It was a cold day in 2001 when I decided to dive headfirst into Dimmu Borgir. Like many metal fans before me, there is that day you feel obligated to hear Dimmu. And at that time, there was so much hype surrounding them, I had no choice but to check ’em out. The funniest part about it was that I was already a big fan of Cradle of Filth – and it right then that drummer Nick Barker was leaving his English brethren for those studded Norwegians, which was considered blasphemy by the Filthy masses. After diehard CoF fans screamed insults at Barker for jumping ship to Borgir, I couldn’t help but check in on him via Puritanical Euphoric Misanthropia.

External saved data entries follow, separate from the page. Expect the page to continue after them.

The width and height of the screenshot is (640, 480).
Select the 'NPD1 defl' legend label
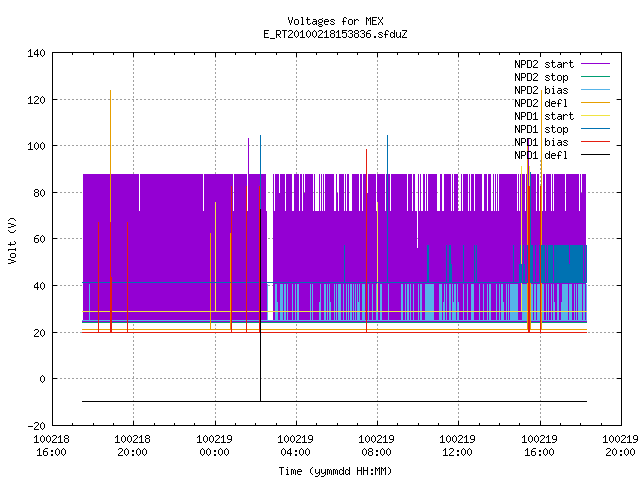click(x=541, y=155)
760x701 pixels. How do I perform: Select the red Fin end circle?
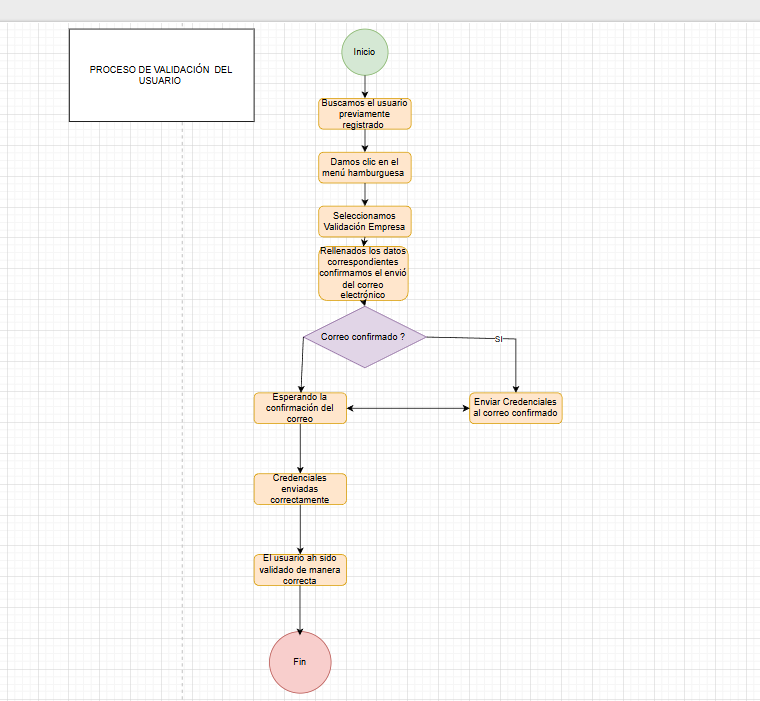coord(299,662)
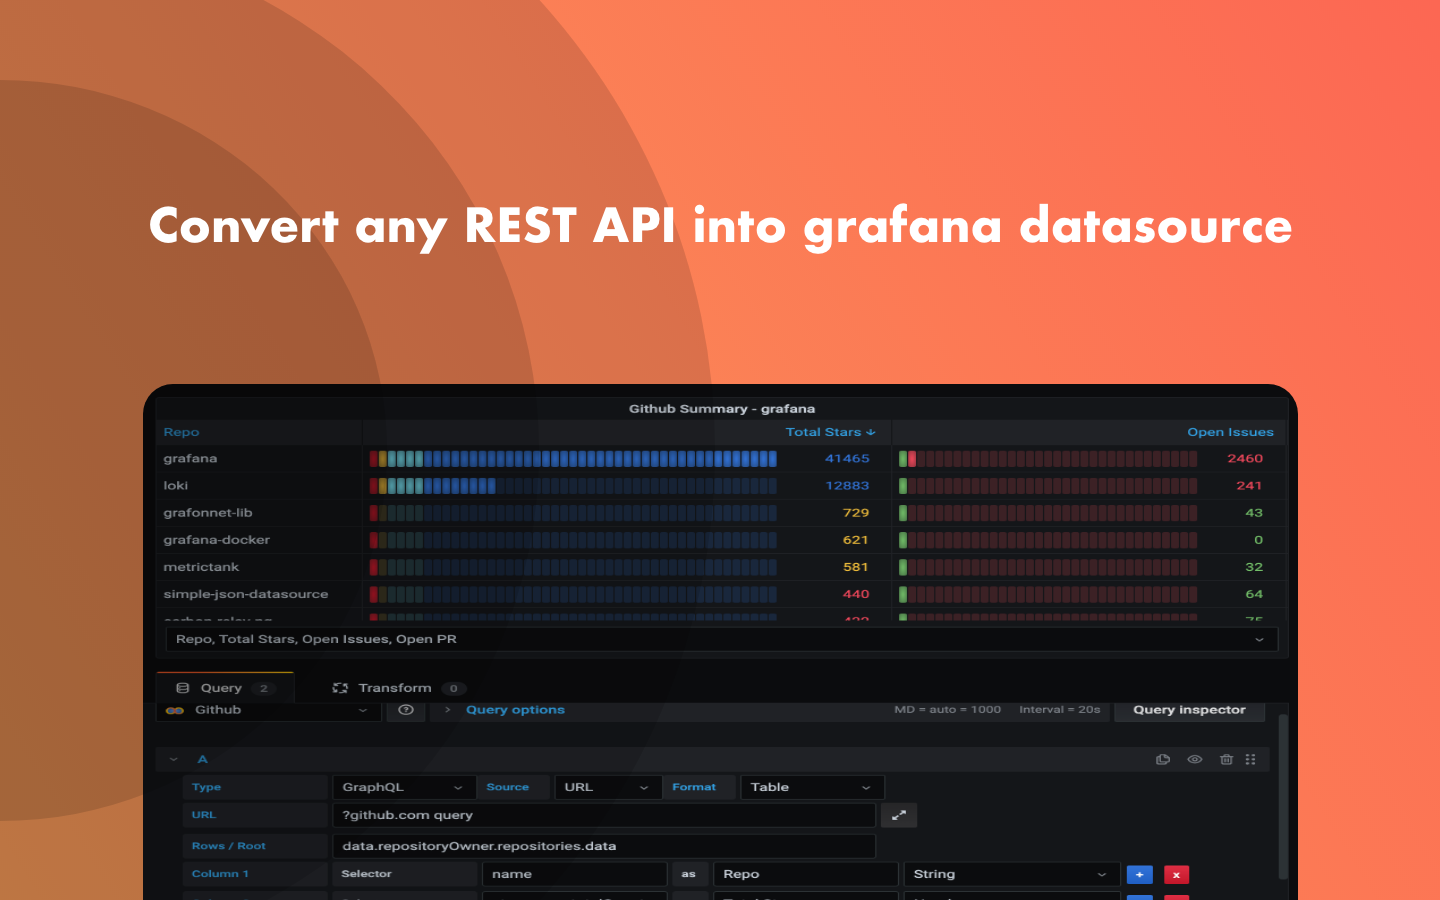Viewport: 1440px width, 900px height.
Task: Delete query A with the trash icon
Action: coord(1226,759)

I remember being immediately enraptured by the disc and it still represents one of those “right place, at the right time” albums for me. Though I felt ashamed of myself for enjoying the new Dimmu release over the newest CoF release (Midian), my love for these two bands was quick to dwindle with Deathcult Armageddon and Damnation and a Day. Though Dimmu Borgir and Cradle of Filth continue to deliver some decent material, I struggle to find that initial pleasure I once felt with releases like Enthrone Darkness Triumphant, Spiritual Black Dimensions, Dusk and Her Embrace, and Cruelty and the Beast. But, I recently discovered a musical venture of Dani Filth’s I had no idea existed—one that I am rather enjoying.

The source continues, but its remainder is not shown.